In the head of my HTML page, I have:
<script src="https://raw.github.com/cloudhead/less.js/master/dist/less-1.3.3.js"></script>
When I load the page in my browser (Google Chrome v 27.0.1453.116) and enable the developer tools, it says:
Refused to execute script from 'https://raw.github.com/cloudhead/less.js/master/dist/less-1.3.3.js' because its MIME type ('text/plain') is not executable, and strict MIME type checking is enabled.
Indeed, the script won't run. Why does Chrome think this is a plain text file? It clearly has a .js file extension.
Since I'm using HTML5, I omitted the type attribute, so I thought that might be causing the problem. So I added type="text/javascript" to the <script> tag, and got the same result. I even tried type="application/javascript" and still got the same error.
Then I tried changing it to type="text/plain" just out of curiosity. The browser did not return an error, but of course the JavaScript did not run either.
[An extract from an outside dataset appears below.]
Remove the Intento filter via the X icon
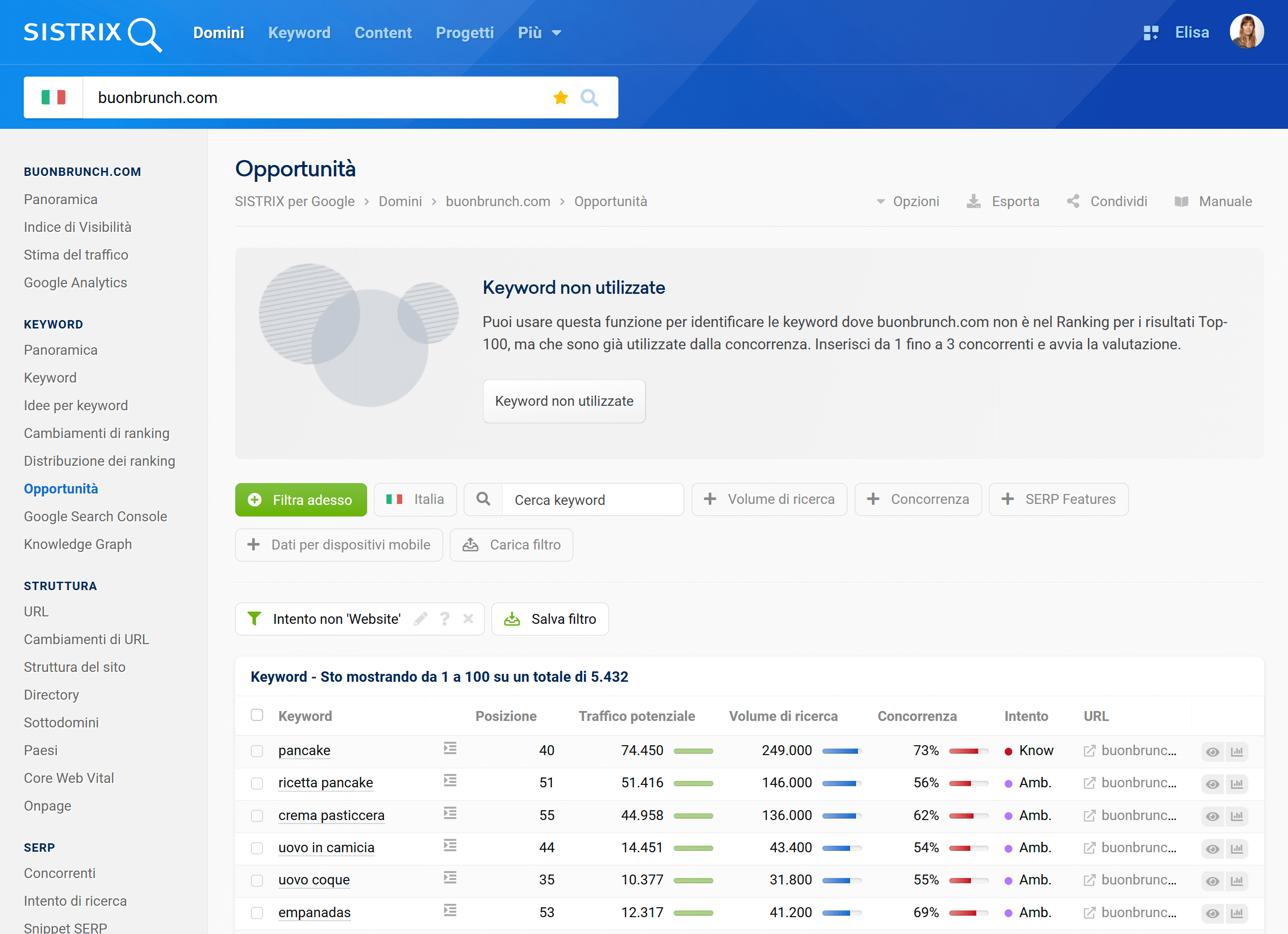 click(469, 619)
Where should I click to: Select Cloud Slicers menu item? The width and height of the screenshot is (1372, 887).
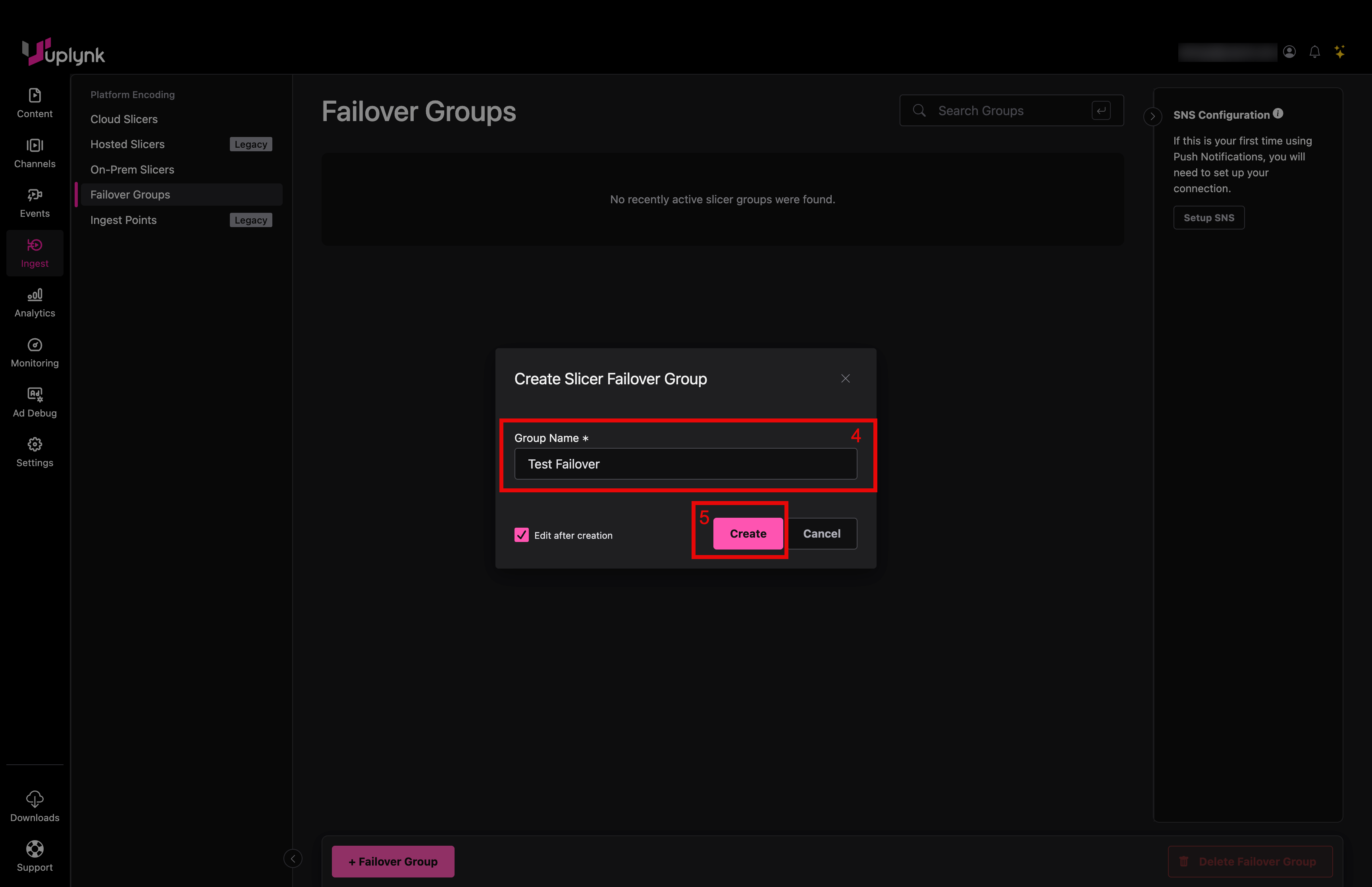124,119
Finally I thought the periods in the filename might be throwing the browser off. So in my HTML code, I changed all the periods to the URL escape character %2E:
<script src="https://raw.github.com/cloudhead/less%2Ejs/master/dist/less-1%2E3%2E3.js"></script>
This still did not work. The only thing that truly works (i.e. the browser does not give an error and the JS successfully runs) is if I download the file, upload it to a local directory, and then change the src value to the local file. I'd rather not do this since I'm trying to save space on my own website.
How do I get Chrome to recognize that the linked file is actually a JavaScript type?